La macchina della giustizia al tempo del Coronavirus

Intervista ad Alberto Tedoldi, docente di Diritto processuale civile in ateneo

La pandemia in corso ha incentivato il ricorso alla giustizia digitale, facendone però emergere anche i limiti e le difficoltà di gestione. Sul tema è intervenuto Alberto Tedoldi, docente di Diritto processuale civile al dipartimento di Scienze giuridiche.

Professore, in che modo la giustizia sta subendo gli effetti del Covid-19?

L’attività giudiziaria è stata sospesa, pressoché interamente, dal 9 marzo sino all’11 maggio 2020. Si possono trattare soltanto procedimenti connotati da particolare urgenza e riguardanti i diritti delle persone; per le questioni patrimoniali l’urgenza va specificamente giustificata. Tutti i termini processuali, anche per le procedure cautelari e urgenti, sono sospesi sino alla data suddetta, così come sono sospesi i termini per le procedure di soluzione delle controversie alternative al giudizio (mediazione, negoziazione assistita). Dopo il cosiddetto “periodo cuscinetto” di sospensione automatica di quasi tutta l’attività giudiziaria, i dirigenti degli uffici giudiziari dovranno adottare particolari cautele per lo svolgimento delle udienze, limitando al minimo indispensabile la partecipazione fisica e adottando, dove possibile, anche modalità “cartolari” o telematiche, che garantiscano comunque l’esercizio del diritto di difesa.

Che conseguenza sta avendo la pandemia su profili processuali e sulle procedure concorsuali?

La sospensione emergenziale di tutti i termini processuali renderà necessaria una ricalendarizzazione delle scadenze e delle udienze. Già ora molti rinvii d’ufficio delle udienze vengono fatti al prossimo autunno, anche per procedimenti cautelari che, usualmente, debbono essere trattati e decisi in due o tre mesi al massimo. Il deposito di atti e documenti è consentito solo in via telematica, anche quando si tratti di atti introduttivi del giudizio di primo grado o di appello, per i quali la disciplina sul processo civile telematico (PCT) consente il deposito anche cartaceo: il che crea non pochi problemi quando si tratti di fascicoli voluminosi. In Corte di cassazione, dove non è stato ancora adottato il PCT, non è possibile depositare fascicoli né atti, se non per i procedimenti urgentissimi eccezionalmente esentati dalla sospensione emergenziale. Nelle procedure concorsuali il decreto legge 23 dell’8 aprile 2020 ha disposto l’improcedibilità di tutte le istanze di fallimento depositate tra il 9 marzo e il 30 giugno 2020, salvo quelle presentate dal pubblico ministero con domanda di misure cautelari.
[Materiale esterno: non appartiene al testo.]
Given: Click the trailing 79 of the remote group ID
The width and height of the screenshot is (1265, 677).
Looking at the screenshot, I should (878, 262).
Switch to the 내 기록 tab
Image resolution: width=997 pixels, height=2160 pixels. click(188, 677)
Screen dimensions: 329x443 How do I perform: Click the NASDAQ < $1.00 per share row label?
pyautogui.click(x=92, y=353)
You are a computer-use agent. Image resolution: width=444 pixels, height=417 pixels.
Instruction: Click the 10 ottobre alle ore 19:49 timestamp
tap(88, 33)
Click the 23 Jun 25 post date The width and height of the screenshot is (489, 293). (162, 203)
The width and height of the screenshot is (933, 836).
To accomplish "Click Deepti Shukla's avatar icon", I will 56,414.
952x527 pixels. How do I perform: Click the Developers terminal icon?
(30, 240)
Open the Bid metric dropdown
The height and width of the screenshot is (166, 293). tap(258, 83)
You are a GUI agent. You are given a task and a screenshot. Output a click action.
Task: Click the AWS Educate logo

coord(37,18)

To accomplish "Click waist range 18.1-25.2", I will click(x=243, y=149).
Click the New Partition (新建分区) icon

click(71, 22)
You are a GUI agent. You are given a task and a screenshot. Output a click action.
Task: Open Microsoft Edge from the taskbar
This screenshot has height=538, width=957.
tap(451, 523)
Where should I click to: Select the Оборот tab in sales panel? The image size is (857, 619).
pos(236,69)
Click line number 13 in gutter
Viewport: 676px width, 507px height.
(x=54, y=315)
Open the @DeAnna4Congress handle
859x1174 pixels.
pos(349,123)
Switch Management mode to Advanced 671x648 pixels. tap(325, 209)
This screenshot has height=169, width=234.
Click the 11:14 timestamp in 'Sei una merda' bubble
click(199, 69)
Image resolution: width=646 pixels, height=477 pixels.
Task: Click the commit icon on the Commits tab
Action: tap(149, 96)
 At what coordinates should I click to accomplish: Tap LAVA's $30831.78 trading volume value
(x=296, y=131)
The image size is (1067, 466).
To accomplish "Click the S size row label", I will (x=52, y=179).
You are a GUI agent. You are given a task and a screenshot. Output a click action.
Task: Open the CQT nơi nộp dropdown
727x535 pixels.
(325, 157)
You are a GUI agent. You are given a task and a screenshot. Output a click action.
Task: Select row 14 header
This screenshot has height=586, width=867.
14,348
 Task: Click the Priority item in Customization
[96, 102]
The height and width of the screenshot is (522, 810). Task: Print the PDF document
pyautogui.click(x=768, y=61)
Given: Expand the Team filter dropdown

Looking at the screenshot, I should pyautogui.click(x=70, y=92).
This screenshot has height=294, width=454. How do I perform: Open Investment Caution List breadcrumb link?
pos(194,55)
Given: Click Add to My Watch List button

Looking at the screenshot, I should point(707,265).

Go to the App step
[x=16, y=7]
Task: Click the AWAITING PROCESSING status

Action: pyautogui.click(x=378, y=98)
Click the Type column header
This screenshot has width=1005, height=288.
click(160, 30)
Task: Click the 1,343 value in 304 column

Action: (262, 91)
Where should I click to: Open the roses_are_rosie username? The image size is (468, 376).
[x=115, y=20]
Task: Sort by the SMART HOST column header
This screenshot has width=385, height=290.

Inoltre, sono stati prorogati di sei mesi i termini per l’esecuzione dei concordati preventivi e degli accordi di ristrutturazione dei debiti omologati, nonché di novanta giorni i termini per la presentazione dei piani prima dell’omologa, con possibilità altresì di modificare i piani già presentati. Nelle procedure esecutive i termini sono sospesi, ma si può comunque dare corso agli atti esecutivi, da compiere con le necessarie cautele igienico-sanitarie. Di fatto, però, l’attività è ridotta ai minimi termini anche in questo settore.

Nonostante questo grave periodo di emergenza, ritiene che il rallentamento della giustizia possa essere contrastato?

Questa emergenza condurrà a incrementare l’utilizzo degli strumenti telematici, auspicabilmente anche in Cassazione, eliminando udienze superflue o tenendole in via telematica o in forma “cartolare”, quando non occorra la presenza fisica dei difensori e delle parti. La congestione che si avrà alla ripresa sarà certamente causa di ulteriore rallentamento nella trattazione degli affari giudiziari, che potrà essere contrastato con un maggiore e più diffuso utilizzo degli ADR (Alternative Dispute Resolution), cioè degli strumenti di risoluzione delle controversie alternativi al giudizio, tra i quali specialmente la mediazione demandata dal giudice di primo grado o d’appello, affinché le parti, in causa magari da molto tempo, possano cercare un accordo conciliativo con l’ausilio di un mediatore e con l’assistenza dei rispettivi difensori, con spirito di collaborazione e secondo le linee della c.d. collaborative law. Qui a Verona, sin dal dicembre 2019, è stato concluso un accordo quadro tra il Tribunale e il Dipartimento di Scienze giuridiche per formare i giovani studenti della nostra Università nell’ambito della mediazione demandata, in affiancamento ai giudici civili che abbiano dato la loro disponibilità.